→ DESCRIPTION OF THE TASK
The entries below contain a line with "Where should I click to: Swap" and a line with "Tap the Childrens". Quote exactly those two lines and all lines between them.

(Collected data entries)
────────────────────────────────────────

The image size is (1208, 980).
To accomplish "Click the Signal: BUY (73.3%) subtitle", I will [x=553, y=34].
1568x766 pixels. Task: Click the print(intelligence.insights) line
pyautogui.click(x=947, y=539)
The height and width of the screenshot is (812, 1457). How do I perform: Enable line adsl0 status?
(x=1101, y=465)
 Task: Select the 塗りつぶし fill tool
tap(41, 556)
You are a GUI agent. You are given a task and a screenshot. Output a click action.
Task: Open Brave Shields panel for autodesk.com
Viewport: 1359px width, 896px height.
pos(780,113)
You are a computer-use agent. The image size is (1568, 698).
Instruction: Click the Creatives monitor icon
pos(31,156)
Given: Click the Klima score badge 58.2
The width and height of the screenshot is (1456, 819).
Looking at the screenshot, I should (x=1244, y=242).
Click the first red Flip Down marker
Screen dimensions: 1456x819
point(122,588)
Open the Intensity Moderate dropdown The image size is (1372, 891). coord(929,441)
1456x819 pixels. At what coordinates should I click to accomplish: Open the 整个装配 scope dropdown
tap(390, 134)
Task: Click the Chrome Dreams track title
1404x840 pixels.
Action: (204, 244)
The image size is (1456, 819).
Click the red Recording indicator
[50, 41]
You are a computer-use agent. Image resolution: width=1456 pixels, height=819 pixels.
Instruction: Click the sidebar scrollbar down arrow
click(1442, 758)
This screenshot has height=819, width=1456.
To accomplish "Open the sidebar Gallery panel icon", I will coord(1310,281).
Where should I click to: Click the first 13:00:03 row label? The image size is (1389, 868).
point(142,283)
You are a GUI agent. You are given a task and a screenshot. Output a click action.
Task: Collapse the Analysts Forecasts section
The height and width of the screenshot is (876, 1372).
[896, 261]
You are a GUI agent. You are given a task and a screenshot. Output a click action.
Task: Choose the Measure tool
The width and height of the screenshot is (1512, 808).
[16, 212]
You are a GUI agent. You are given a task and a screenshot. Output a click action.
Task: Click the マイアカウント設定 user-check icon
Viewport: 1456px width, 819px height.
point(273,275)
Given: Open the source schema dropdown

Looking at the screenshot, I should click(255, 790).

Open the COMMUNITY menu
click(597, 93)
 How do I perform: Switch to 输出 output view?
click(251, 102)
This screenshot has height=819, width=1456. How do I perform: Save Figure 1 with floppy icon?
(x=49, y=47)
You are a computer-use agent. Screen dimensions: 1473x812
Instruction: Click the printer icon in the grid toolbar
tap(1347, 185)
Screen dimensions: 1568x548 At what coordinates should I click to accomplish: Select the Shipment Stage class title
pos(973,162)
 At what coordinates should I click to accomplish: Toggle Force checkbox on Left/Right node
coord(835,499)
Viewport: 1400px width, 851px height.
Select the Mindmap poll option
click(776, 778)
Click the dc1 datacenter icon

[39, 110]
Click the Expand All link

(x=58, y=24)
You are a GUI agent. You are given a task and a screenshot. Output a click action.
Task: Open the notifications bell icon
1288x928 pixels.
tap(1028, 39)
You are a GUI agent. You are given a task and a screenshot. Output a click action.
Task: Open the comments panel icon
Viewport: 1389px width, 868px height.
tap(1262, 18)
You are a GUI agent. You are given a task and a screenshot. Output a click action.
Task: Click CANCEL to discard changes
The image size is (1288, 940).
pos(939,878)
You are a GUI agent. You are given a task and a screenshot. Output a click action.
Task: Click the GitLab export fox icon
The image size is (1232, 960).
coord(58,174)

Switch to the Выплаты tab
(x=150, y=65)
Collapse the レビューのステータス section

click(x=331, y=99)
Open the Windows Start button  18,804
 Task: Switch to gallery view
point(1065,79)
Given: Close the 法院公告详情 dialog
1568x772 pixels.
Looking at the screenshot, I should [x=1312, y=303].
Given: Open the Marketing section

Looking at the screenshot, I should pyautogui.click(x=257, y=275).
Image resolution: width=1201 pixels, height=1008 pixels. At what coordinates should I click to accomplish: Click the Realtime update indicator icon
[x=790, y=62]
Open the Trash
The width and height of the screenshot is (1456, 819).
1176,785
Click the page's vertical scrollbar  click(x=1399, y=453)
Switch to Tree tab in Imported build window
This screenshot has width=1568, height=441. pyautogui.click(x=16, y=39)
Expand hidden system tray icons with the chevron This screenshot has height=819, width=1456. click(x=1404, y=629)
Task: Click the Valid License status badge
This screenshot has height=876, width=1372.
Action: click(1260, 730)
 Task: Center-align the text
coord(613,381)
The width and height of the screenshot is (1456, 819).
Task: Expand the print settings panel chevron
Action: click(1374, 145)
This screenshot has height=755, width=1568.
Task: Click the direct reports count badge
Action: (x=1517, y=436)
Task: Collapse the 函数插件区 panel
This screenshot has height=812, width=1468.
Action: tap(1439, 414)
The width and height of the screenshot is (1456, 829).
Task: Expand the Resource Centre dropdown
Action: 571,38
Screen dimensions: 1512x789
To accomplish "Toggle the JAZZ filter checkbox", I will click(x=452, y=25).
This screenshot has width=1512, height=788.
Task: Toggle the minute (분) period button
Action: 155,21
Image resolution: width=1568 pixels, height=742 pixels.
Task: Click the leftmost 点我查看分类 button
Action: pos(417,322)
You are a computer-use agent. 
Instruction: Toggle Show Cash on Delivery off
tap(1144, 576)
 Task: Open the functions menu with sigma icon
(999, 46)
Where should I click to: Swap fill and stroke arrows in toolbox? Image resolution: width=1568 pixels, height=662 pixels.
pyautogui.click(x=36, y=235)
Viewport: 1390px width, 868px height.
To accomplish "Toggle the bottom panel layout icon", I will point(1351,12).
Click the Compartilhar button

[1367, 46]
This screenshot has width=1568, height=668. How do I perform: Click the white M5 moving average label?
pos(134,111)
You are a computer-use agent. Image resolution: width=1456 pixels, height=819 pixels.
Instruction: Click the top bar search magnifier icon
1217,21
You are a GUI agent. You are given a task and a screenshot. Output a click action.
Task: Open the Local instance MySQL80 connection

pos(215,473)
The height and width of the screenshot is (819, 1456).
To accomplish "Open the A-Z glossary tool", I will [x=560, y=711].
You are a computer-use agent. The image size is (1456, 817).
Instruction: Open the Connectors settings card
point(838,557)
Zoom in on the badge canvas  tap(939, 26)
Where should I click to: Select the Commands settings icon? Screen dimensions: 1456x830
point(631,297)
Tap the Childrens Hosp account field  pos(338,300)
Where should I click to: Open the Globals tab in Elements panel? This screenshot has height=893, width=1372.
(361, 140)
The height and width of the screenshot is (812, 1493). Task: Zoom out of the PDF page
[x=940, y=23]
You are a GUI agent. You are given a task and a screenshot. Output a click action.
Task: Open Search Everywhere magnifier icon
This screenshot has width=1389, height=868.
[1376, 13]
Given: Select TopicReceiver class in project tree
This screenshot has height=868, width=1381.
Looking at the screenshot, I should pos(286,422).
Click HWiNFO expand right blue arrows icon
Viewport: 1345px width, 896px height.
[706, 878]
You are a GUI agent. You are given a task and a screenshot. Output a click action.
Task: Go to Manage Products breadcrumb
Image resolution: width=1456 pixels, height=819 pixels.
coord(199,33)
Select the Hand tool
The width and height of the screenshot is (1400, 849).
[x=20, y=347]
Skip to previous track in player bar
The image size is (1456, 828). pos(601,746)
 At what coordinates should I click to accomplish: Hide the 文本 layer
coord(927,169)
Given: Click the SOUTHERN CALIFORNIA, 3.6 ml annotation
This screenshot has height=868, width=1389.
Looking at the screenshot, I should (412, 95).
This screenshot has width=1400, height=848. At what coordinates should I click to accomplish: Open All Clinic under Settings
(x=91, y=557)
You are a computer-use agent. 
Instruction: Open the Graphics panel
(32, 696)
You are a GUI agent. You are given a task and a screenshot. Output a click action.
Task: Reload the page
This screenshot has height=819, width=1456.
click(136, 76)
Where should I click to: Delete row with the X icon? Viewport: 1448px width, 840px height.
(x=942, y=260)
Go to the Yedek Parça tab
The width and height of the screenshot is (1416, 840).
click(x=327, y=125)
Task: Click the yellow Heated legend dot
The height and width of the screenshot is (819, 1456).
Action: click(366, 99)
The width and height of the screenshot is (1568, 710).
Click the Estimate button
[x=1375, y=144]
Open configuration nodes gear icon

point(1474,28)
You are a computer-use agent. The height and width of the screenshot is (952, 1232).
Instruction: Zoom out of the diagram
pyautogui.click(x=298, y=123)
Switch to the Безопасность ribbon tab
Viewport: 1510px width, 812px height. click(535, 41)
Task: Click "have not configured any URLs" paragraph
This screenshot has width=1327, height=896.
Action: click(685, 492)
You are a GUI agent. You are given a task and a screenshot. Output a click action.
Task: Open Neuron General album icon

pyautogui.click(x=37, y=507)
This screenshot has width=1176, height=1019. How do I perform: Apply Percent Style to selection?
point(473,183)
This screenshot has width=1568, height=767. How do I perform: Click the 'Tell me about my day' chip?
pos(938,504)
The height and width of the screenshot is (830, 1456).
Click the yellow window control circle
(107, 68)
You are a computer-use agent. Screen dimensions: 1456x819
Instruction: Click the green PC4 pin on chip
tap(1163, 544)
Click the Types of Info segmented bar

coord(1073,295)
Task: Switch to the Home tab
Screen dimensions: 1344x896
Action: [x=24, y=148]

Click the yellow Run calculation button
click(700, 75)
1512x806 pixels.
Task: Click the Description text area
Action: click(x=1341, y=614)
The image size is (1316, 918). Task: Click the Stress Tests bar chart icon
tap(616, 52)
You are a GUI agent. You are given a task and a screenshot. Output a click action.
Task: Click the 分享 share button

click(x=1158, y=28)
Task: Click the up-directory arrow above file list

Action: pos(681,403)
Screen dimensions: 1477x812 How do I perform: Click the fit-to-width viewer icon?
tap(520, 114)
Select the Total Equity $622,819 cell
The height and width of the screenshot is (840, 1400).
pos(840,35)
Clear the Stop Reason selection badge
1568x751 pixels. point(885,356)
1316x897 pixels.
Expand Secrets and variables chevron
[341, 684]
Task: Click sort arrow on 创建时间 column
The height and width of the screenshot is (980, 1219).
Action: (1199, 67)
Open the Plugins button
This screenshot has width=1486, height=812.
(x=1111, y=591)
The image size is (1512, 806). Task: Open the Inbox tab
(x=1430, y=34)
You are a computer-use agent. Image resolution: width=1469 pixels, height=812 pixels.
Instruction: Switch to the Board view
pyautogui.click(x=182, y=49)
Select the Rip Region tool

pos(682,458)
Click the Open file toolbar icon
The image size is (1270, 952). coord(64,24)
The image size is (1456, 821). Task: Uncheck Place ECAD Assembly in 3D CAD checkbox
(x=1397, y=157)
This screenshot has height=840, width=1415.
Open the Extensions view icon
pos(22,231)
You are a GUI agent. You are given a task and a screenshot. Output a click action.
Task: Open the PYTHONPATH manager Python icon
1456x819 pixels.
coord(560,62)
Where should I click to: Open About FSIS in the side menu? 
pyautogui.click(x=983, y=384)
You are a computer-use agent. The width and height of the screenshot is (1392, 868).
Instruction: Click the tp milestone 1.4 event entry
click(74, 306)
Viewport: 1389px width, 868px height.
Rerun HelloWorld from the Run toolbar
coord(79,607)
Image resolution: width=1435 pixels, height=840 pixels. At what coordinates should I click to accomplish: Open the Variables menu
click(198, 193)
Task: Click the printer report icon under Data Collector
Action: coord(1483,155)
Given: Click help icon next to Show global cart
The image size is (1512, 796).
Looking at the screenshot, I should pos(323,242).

────────────────────────────────────────

→ THE COMPLETED TASK
Where should I click to: Swap fill and stroke arrows in toolbox? Image resolution: width=1568 pixels, height=662 pixels.
pyautogui.click(x=36, y=235)
Viewport: 1390px width, 868px height.
To accomplish "Toggle the bottom panel layout icon", I will point(1351,12).
Click the Compartilhar button

[1367, 46]
This screenshot has width=1568, height=668. How do I perform: Click the white M5 moving average label?
pos(134,111)
You are a computer-use agent. Image resolution: width=1456 pixels, height=819 pixels.
Instruction: Click the top bar search magnifier icon
1217,21
You are a GUI agent. You are given a task and a screenshot. Output a click action.
Task: Open the Local instance MySQL80 connection

pos(215,473)
The height and width of the screenshot is (819, 1456).
To accomplish "Open the A-Z glossary tool", I will [x=560, y=711].
You are a computer-use agent. The image size is (1456, 817).
Instruction: Open the Connectors settings card
point(838,557)
Zoom in on the badge canvas  tap(939, 26)
Where should I click to: Select the Commands settings icon? Screen dimensions: 1456x830
point(631,297)
Tap the Childrens Hosp account field  pos(338,300)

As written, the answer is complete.